> _WHAT TO PRODUCE_:
Every record must be retyped as it stands.

> _SUPPLIED ENTRIES_:
================================

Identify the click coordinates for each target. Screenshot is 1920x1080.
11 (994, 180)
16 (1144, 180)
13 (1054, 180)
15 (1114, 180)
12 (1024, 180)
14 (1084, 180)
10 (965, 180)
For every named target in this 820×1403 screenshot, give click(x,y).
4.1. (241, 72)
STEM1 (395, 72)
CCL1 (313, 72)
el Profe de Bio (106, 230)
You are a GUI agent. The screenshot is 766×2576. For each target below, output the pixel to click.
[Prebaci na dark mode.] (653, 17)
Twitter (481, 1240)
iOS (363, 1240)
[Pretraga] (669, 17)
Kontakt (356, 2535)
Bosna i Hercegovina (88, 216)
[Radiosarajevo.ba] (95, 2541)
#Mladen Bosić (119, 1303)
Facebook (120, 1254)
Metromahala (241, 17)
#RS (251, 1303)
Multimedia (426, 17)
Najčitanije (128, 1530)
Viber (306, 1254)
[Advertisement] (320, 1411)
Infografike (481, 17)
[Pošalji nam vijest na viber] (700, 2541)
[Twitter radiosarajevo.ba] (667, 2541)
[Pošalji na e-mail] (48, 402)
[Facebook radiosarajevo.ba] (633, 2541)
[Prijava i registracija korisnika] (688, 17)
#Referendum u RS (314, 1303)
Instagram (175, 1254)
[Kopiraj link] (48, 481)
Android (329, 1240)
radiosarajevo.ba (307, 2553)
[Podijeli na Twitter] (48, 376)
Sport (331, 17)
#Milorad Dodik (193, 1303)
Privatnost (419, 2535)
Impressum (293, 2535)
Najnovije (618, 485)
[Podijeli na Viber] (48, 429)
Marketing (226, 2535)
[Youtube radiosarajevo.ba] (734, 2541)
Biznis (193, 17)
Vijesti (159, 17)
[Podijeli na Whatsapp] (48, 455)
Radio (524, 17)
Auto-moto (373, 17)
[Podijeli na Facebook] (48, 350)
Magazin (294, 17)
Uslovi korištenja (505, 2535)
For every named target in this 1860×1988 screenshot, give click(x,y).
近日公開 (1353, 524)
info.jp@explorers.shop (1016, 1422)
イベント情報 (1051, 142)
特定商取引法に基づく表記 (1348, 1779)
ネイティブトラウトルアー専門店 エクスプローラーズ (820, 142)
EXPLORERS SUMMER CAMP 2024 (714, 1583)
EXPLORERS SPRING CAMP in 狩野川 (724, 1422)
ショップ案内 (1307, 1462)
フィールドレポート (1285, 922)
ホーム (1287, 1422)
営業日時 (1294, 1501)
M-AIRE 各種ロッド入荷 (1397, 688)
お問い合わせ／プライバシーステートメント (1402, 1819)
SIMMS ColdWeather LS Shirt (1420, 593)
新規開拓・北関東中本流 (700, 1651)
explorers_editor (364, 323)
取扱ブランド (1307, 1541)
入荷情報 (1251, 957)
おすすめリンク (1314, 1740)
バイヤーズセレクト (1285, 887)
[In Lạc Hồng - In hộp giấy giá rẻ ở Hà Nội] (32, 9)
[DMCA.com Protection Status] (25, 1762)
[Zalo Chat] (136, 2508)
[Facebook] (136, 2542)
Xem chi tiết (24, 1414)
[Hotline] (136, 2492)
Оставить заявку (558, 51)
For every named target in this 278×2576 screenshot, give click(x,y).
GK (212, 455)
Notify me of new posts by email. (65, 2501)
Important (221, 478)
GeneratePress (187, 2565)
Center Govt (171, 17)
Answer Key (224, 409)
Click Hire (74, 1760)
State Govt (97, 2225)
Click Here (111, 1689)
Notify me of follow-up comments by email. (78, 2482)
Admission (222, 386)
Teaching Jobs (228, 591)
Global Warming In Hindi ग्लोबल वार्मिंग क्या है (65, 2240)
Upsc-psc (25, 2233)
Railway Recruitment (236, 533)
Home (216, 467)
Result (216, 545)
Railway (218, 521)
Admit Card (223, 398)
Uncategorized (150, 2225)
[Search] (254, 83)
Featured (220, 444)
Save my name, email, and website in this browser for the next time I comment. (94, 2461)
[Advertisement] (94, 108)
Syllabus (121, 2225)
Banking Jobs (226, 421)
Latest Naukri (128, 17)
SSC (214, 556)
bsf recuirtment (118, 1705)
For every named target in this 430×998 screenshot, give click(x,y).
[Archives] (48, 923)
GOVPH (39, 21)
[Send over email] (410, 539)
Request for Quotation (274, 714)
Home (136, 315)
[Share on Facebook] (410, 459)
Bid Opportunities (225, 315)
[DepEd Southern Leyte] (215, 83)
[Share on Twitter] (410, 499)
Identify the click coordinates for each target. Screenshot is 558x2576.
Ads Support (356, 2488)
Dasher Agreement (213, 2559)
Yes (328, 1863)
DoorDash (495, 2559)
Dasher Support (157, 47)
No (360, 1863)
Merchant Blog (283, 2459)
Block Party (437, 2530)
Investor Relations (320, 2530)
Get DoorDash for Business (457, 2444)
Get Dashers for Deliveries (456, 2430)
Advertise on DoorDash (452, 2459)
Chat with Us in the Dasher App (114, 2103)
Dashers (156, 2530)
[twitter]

================================

> _RESULT_:
Identify the click coordinates for each target. Screenshot is 1920x1080.
11 (994, 180)
16 (1144, 180)
13 (1054, 180)
15 (1114, 180)
12 (1024, 180)
14 (1084, 180)
10 (965, 180)
For every named target in this 820×1403 screenshot, give click(x,y).
4.1. (241, 72)
STEM1 (395, 72)
CCL1 (313, 72)
el Profe de Bio (106, 230)
You are a GUI agent. The screenshot is 766×2576. For each target below, output the pixel to click.
[Prebaci na dark mode.] (653, 17)
Twitter (481, 1240)
iOS (363, 1240)
[Pretraga] (669, 17)
Kontakt (356, 2535)
Bosna i Hercegovina (88, 216)
[Radiosarajevo.ba] (95, 2541)
#Mladen Bosić (119, 1303)
Facebook (120, 1254)
Metromahala (241, 17)
#RS (251, 1303)
Multimedia (426, 17)
Najčitanije (128, 1530)
Viber (306, 1254)
[Advertisement] (320, 1411)
Infografike (481, 17)
[Pošalji nam vijest na viber] (700, 2541)
[Twitter radiosarajevo.ba] (667, 2541)
[Pošalji na e-mail] (48, 402)
[Facebook radiosarajevo.ba] (633, 2541)
[Prijava i registracija korisnika] (688, 17)
#Referendum u RS (314, 1303)
Instagram (175, 1254)
[Kopiraj link] (48, 481)
Android (329, 1240)
radiosarajevo.ba (307, 2553)
[Podijeli na Twitter] (48, 376)
Sport (331, 17)
#Milorad Dodik (193, 1303)
Privatnost (419, 2535)
Impressum (293, 2535)
Najnovije (618, 485)
[Podijeli na Viber] (48, 429)
Marketing (226, 2535)
[Youtube radiosarajevo.ba] (734, 2541)
Biznis (193, 17)
Vijesti (159, 17)
[Podijeli na Whatsapp] (48, 455)
Radio (524, 17)
Auto-moto (373, 17)
[Podijeli na Facebook] (48, 350)
Magazin (294, 17)
Uslovi korištenja (505, 2535)
For every named target in this 1860×1988 screenshot, give click(x,y).
近日公開 (1353, 524)
info.jp@explorers.shop (1016, 1422)
イベント情報 (1051, 142)
特定商取引法に基づく表記 (1348, 1779)
ネイティブトラウトルアー専門店 エクスプローラーズ (820, 142)
EXPLORERS SUMMER CAMP 2024 (714, 1583)
EXPLORERS SPRING CAMP in 狩野川 (724, 1422)
ショップ案内 (1307, 1462)
フィールドレポート (1285, 922)
ホーム (1287, 1422)
営業日時 (1294, 1501)
M-AIRE 各種ロッド入荷 (1397, 688)
お問い合わせ／プライバシーステートメント (1402, 1819)
SIMMS ColdWeather LS Shirt (1420, 593)
新規開拓・北関東中本流 (700, 1651)
explorers_editor (364, 323)
取扱ブランド (1307, 1541)
入荷情報 (1251, 957)
おすすめリンク (1314, 1740)
バイヤーズセレクト (1285, 887)
[In Lạc Hồng - In hộp giấy giá rẻ ở Hà Nội] (32, 9)
[DMCA.com Protection Status] (25, 1762)
[Zalo Chat] (136, 2508)
[Facebook] (136, 2542)
Xem chi tiết (24, 1414)
[Hotline] (136, 2492)
Оставить заявку (558, 51)
For every named target in this 278×2576 screenshot, give click(x,y).
GK (212, 455)
Notify me of new posts by email. (65, 2501)
Important (221, 478)
GeneratePress (187, 2565)
Center Govt (171, 17)
Answer Key (224, 409)
Click Hire (74, 1760)
State Govt (97, 2225)
Click Here (111, 1689)
Notify me of follow-up comments by email. (78, 2482)
Admission (222, 386)
Teaching Jobs (228, 591)
Global Warming In Hindi ग्लोबल वार्मिंग क्या है (65, 2240)
Upsc-psc (25, 2233)
Railway Recruitment (236, 533)
Home (216, 467)
Result (216, 545)
Railway (218, 521)
Admit Card (223, 398)
Uncategorized (150, 2225)
[Search] (254, 83)
Featured (220, 444)
Save my name, email, and website in this browser for the next time I comment. (94, 2461)
[Advertisement] (94, 108)
Syllabus (121, 2225)
Banking Jobs (226, 421)
Latest Naukri (128, 17)
SSC (214, 556)
bsf recuirtment (118, 1705)
For every named target in this 430×998 screenshot, give click(x,y).
[Archives] (48, 923)
GOVPH (39, 21)
[Send over email] (410, 539)
Request for Quotation (274, 714)
Home (136, 315)
[Share on Facebook] (410, 459)
Bid Opportunities (225, 315)
[DepEd Southern Leyte] (215, 83)
[Share on Twitter] (410, 499)
Identify the click coordinates for each target. Screenshot is 558x2576.
Ads Support (356, 2488)
Dasher Agreement (213, 2559)
Yes (328, 1863)
DoorDash (495, 2559)
Dasher Support (157, 47)
No (360, 1863)
Merchant Blog (283, 2459)
Block Party (437, 2530)
Investor Relations (320, 2530)
Get DoorDash for Business (457, 2444)
Get Dashers for Deliveries (456, 2430)
Advertise on DoorDash (452, 2459)
Chat with Us in the Dasher App (114, 2103)
Dashers (156, 2530)
[twitter]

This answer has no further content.